Australian payments start-up Airwallex raises $80m
Melbourne-based payments start-up Airwallex has raised $80 million in a Series B funding round led by Tencent, along with Sequoia Capital China and Square Peg Capital.
It takes Airwallex’s total fundraising to $102 million.
According to the Australian Financial Review (AFR), the company, which was founded by five Chinese-Australian 30-somethings, has built a system to enable cross-border payments by combining payments and foreign exchange (FX) transfers into a single transaction.
AFR points out that Mastercard, whose ‘Send’ personal payments platform is powered in part by Airwallex, is an existing investor. Its stake could be seen as a “beachhead” into the Chinese market, from which it and fellow payments giant Visa are effectively locked out.
Much of the new money will be used to keep building Airwallex’s payments network, which includes an API for banks and businesses to connect to its ecosystem, and an algorithm to route payments from sender to receiver.
Airwallex says its system automates FX conversion, has transparent pricing, and can support thousands of transactions per second.
“The user interface and user experience will only get us far, so with this round we’ll be looking for more licences in key banking areas, either via acquisition or applying for our own,” chief operating officer Lucy Liu told AFR.
“The regulatory deposits required for this are one of the reasons we’ve raised so much.”
The firm says it would consider for a virtual banking licence in Hong Kong, as it seeks (like many others) to tap into the financial inclusion and SME markets.
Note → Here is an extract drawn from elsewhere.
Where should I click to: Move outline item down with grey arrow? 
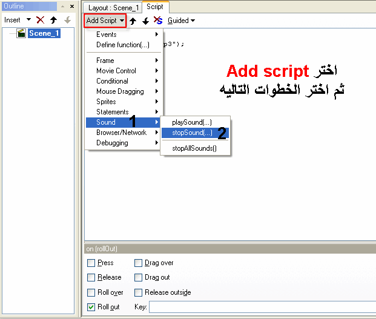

In terms of staff numbers, Airwallex will soon hire ten to 20 more software engineers in its Melbourne headquarters.
However, Liu explains that most of the growth from its current headcount of 115 would be in customer support roles in its offices in China, Hong Kong and London.
AFR has some done digging around and notes that Airwallex made AU$14,803 ($10,923) in service revenue in 2016-17.
Airwallex’s platform launched in May 2017 and it signed its first major institutional client in July. The start-up is targeting AU$20 million ($14.7 million) revenue in calendar 2018.
Its Australian business did receive AU$2.1 million ($1.5 million) of “other income” in 2016-17, which Liu says was payments from Airwallex’s other subsidiaries for the technology developed in Melbourne. The parent company is based in the Cayman Islands.
Airwallex lost AU$500,000 ($369,000) between its incorporation on 3 December 2015 and 30 June 2016.
AFR states that most of that was an impairment of AU$7.5 million ($5.5 million) on sweat equity shares the founders were issued for creating the company’s intellectual property.